Day 3 of my Attitude of Gratitude series leading up to Thanksgiving, I want to reflect on those moments when I have been grateful with others. I take this question from Diane Butler Bass, to mean celebrations that included other people in the gratitude.


Growing up, my family would head to Quakertown PA each thanksgiving to gather with my mother’s family. She had 2 brothers and a sister, and they would all gather at the oldest brother’s old country house for a weekend of feasting and family time. It was the one time a year, I would see all my cousins. There would be 12 of us cousins, I was the oldest by just a couple of months, we would get our own table, as many families do and remember I didn’t get to join the adult table until I was in 9th grade.


We pretended we were a poor Kennedy clan. Kelly and Irish after all, it was fun. There were three seminary graduates in the mix, a business man, and entrepreneur and a couple of school teachers among the adults. My other aunt was a secretary for my uncle. The host uncle was a former Pan Am pilot, had his own plane, and would fly us places on Friday just for fun. We buzzed the Statue of Liberty, kind of, once.
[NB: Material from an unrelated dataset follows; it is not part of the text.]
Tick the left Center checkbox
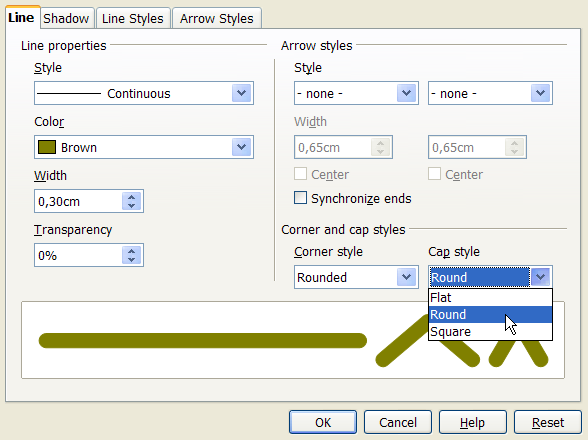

When I became a pastor there were Thanksgiving Eve services each year and those were always a chance to be grateful with others. My grandmother on my dad’s side always said we were descendants of William Bradford and the pilgrims. I developed a William Bradford story of Plymouth Plantation sermon in costume for those Wednesday night services. I even had the chance to camp in a trailer on Cape Cod and visit Plymouth a couple of times to help with the character development. I’ve done William Bradford for school thanksgiving events and for Elaine’s apartment complexes on occasions of Thanksgiving feasts for the residents.
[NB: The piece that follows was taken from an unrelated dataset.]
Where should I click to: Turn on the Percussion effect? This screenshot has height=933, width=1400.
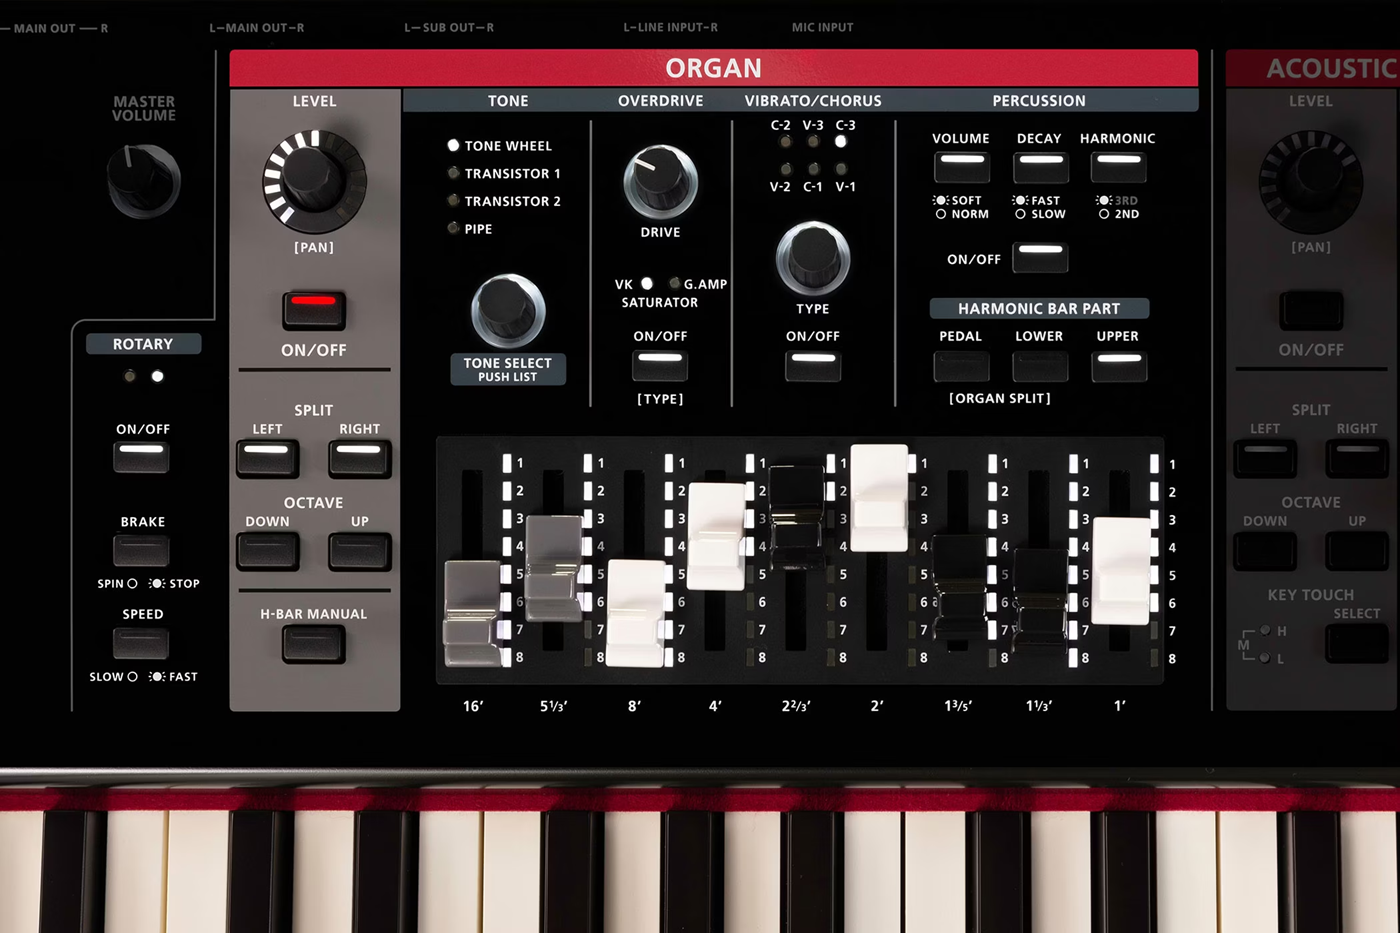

Giving thanks with others, reminds us of how important community is. This pandemic has broken those apart, and I look forward to a chance to reconnect with community in those feasts and services in the coming future post pandemic. We truly need each other, and our gifts and experiences involve others, so saying thank you to God for that gift of fellowship is very important.


I’m also very aware how different everyone’s experiences are as well. For some Thanksgiving is a very lonely time, especially if you don’t have that kind of family or they are spread far apart and travel is difficult or impossible. For others in this particular environment we are in now, Thanksgiving may be extremely difficult because we want to avoid the class of ideologies, political persuasions, and comments on the current events. It’s so sad that a time of looking outward toward our Creator, has become such an inward focus for many. WE must find a way to change to focus back to God to enable us to get through some of this acrimony we are experiencing.
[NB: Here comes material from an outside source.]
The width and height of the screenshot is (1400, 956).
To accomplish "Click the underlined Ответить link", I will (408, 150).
So your mission, should you decide to accept it? Is to focus on sharing God’s love with others. Looking for ways to help others experience Thanksgiving to the Creator. Maybe you can give money to an organization feeding others. Perhaps you can go and feed the hungry in community and homeless shelters. Perhaps you can focus on remembering the blessings of community and give thanks for that. You might even want to extend an invitation to your own meal to people who might be alone at this time.


If you are traveling in order to give thanks with others, be careful. Pray for safe journeys and good gatherings. Be patient with fellow travelers, please. These are very hectic times for the travel industry as well as those who want to get someplace special for the Thanksgiving celebration. Say thank you to the ticket agents, the baggage handlers, the travel assistants you may encounter. They are feeling very anxious, considering how many anger and violent issues have surfaced lately. Please be careful out there.


Happy Thanksgiving to one and all. Especially those with others in gratitude.


Pastor Jeff


Tomorrow, gratitude within explored.